The U.S. Court of Appeals for the D.C. Circuit recently announced that it will begin livestreaming audio of all oral arguments at the start of the 2018-19 term in September. Chief Circuit Judge Merrick Garland called the new livestreaming service “an important additional step in bringing transparency to our proceedings.”
The live audio stream will be available on the court’s website at https://www.cadc.uscourts.gov. Only those rare cases in which classified or sealed matters must be discussed will not be available through the live audio feed.
Like its sister circuits, the D.C. Circuit already maintains an archive of oral argument recordings on its website, which is available here. The archive includes recordings from the 2007-08 term to the present.

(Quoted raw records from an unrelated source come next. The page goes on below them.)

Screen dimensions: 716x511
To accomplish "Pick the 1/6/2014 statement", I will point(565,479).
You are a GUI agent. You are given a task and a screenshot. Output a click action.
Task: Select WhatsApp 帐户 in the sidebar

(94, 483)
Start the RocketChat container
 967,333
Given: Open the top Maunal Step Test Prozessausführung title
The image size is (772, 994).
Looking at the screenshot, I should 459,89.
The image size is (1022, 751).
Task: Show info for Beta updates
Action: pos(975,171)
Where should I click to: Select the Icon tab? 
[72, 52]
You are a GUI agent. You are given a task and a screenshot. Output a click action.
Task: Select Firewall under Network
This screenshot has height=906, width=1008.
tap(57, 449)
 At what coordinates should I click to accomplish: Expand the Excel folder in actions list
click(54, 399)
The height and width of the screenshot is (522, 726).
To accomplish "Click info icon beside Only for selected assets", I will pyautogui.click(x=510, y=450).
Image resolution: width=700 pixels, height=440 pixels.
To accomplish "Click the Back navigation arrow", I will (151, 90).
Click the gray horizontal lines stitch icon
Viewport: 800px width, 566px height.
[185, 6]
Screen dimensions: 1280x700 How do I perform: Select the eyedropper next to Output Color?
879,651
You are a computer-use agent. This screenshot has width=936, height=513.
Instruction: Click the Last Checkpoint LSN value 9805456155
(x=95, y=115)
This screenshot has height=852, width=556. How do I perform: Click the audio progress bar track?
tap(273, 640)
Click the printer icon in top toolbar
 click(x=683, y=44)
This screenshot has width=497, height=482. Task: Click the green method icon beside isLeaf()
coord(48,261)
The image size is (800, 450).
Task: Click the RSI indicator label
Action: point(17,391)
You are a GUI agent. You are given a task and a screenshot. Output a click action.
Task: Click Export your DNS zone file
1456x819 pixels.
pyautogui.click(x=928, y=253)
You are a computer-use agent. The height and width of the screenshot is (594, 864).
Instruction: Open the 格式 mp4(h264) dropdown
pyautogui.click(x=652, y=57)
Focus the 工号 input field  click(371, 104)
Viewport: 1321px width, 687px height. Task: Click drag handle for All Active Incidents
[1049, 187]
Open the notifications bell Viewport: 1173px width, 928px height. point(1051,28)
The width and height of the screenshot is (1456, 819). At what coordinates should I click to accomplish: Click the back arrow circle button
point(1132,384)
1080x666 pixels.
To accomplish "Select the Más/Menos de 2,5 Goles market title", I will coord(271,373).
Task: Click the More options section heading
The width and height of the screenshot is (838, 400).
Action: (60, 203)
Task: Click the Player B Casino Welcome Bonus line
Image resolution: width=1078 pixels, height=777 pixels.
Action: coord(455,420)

The court will continue to make audio recordings available through the archive by 2:00 p.m. Eastern time on the day of the argument.
The D.C. Circuit will join the Ninth Circuit in livestreaming its proceedings. The Ninth Circuit began livestreaming video of oral argument in some cases in 2013. The Ninth Circuit now maintains a YouTube channel through which it makes video of all oral arguments available to the public. The Fourth Circuit also provided a livestream of the oral argument in International Refugee Assistance Project v. Trump, No. 17-2231(L)—one of the so-called “travel ban” cases—on its website and permitted C-SPAN to broadcast audio of the argument live, but the Fourth Circuit has not announced plans to routinely livestream its proceedings.
The U.S. Supreme Court releases audio recordings of oral arguments at the end of each argument week. Recordings from the 2010 Term to the present are available on the Court’s website. The Supreme Court has only rarely released an oral argument recording to the public on the day of the argument. But some commentators are speculating that the D.C. Circuit’s new policy might inspire the Supreme Court to update its policies to give the public greater access to the audio of its proceedings.
Livestreaming of oral arguments not only increases the transparency of the judiciary but also provides an excellent resource for practitioners seeking to improve their oral advocacy skills.